(PROBLEMS TO SOLVE)
1. Using the text on Yanjing Theological Seminary, answer these questions:
(a) In what month and year did the Christian councils re-establish the seminary?
(b) At what address was the joint seminary located?
(c) What did the seminary complete in 2004?
2. Quote the part of the Yanjing Theological Seminary text between "Later on, Shenyang" and "Jinling Union Theological Seminary.", inclusive.

Yanjing Theological Seminary, or Yenching Theological Seminary (燕京神学院 (燕京神學院, Yànjīng Shénxuéyuàn)), was jointly established in 1986 by the Christian councils of Beijing, Tianjin, Hebei, Shanxi, Inner Mongolia, Shaanxi, Gansu, Ningxia, Qinghai and Xinjiang. It is the only Christian seminary in Beijing and the regional seminary which serves churches in northern and northwest China.

==History==
In 1916, Yenching University, nothing to do with the current Peking University except the latter occupied the former's site in 1952, was founded as a Christian institution.

In 1925, the College of Divinity of the university was renamed "School of Religion of Yencheng University".

In 1950, the school became independent from the university and rernamed the Yanjin School of Religion.

In April 1953, Peking Union Theological Seminary was formed by merging the Yanjing School of Religion with Beijing Theological Seminary, North China United Women's Shengdao College and Peking Bible Seminary.

Later on, Shenyang Northeast Theological Seminary, Henan Kaifeng Baptist Huanei Theological Seminary, Holy Church Bible College, Hubei Shekou Lutheran Theological Seminary, Changsha Bible College, the Assemblies of God Aletheia College and Beijing Xiangshan Spiritual School were also merged into Peking Union Theological Seminary." Totally 11 theological schools were merged.

In 1961, the Second National Conference of Chinese Christianity decided to merge the Peking Union Theological Seminary with the Jinling Union Theological Seminary in Nanjing. Part of the Peking Union Theological Seminary was moved to Nanjing, while the other part remained in Beijing to form the Beijing Research Office of Jinling Union Theological Seminary.

During the Cultural Revolution (1966~1976), the seminary was closed.

In 1983, the Beijing Theological Seminary and Tianjin Theological Seminary were founded in the two cities.

In June 1986, the Christian councils in ten provinces, autonomous regions, and municipalities including Beijing, Tianjin, Hebei, Shanxi, Inner Mongolia, Shaanxi, Gansu, Ningxia, Qinghai, and Xinjiang jointly re-established the Yanjing Theological Seminary, by merging the Beijing Theological Seminary, Tianjin Theological Seminary and the other theological schools in the region. It became one of the five major regional theological schools of the Chinese Protestant Church. The joint seminary was located at No. 43, Dongdan North Street, Dongcheng District, Beijing.

In 1992, Yenjing Theological Seminary built a new campus near Qinghe Town, Haidian District, Beijing, covering an area of 30 mu (land). In September 1997, the students of the seminary completed their relocation to the new campus.

In 2004, the seminary completed the construction of Qinghe church. The new church is in the architectural style of the Teng Shih K'ou Congregational Church, a historical famous church in Beijing.

(INPUT DATA)
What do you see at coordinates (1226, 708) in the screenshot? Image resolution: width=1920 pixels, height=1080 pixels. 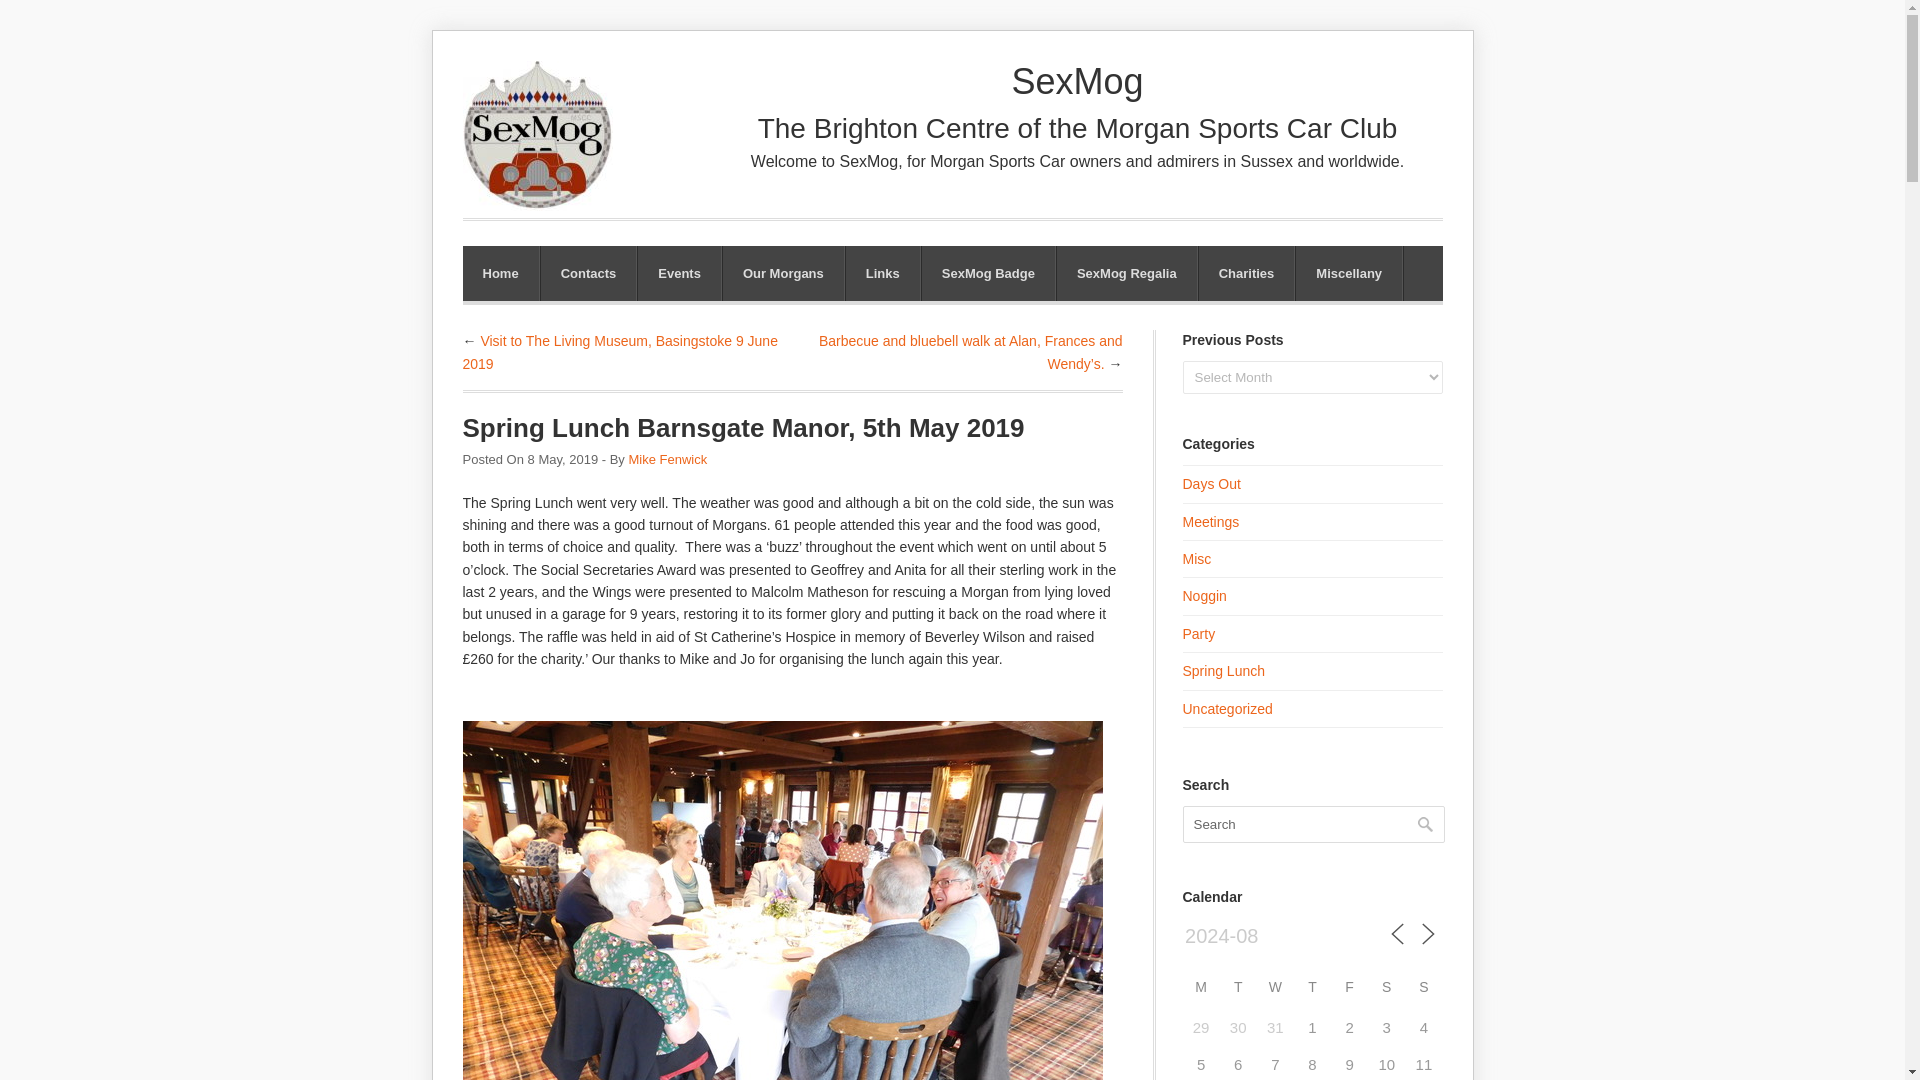 I see `Uncategorized` at bounding box center [1226, 708].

(COMPLETED EXERCISE)
1.
(a) June 1986
(b) No. 43, Dongdan North Street, Dongcheng District, Beijing
(c) The construction of Qinghe church

2.
Later on, Shenyang Northeast Theological Seminary, Henan Kaifeng Baptist Huanei Theological Seminary, Holy Church Bible College, Hubei Shekou Lutheran Theological Seminary, Changsha Bible College, the Assemblies of God Aletheia College and Beijing Xiangshan Spiritual School were also merged into Peking Union Theological Seminary." Totally 11 theological schools were merged.

In 1961, the Second National Conference of Chinese Christianity decided to merge the Peking Union Theological Seminary with the Jinling Union Theological Seminary in Nanjing. Part of the Peking Union Theological Seminary was moved to Nanjing, while the other part remained in Beijing to form the Beijing Research Office of Jinling Union Theological Seminary.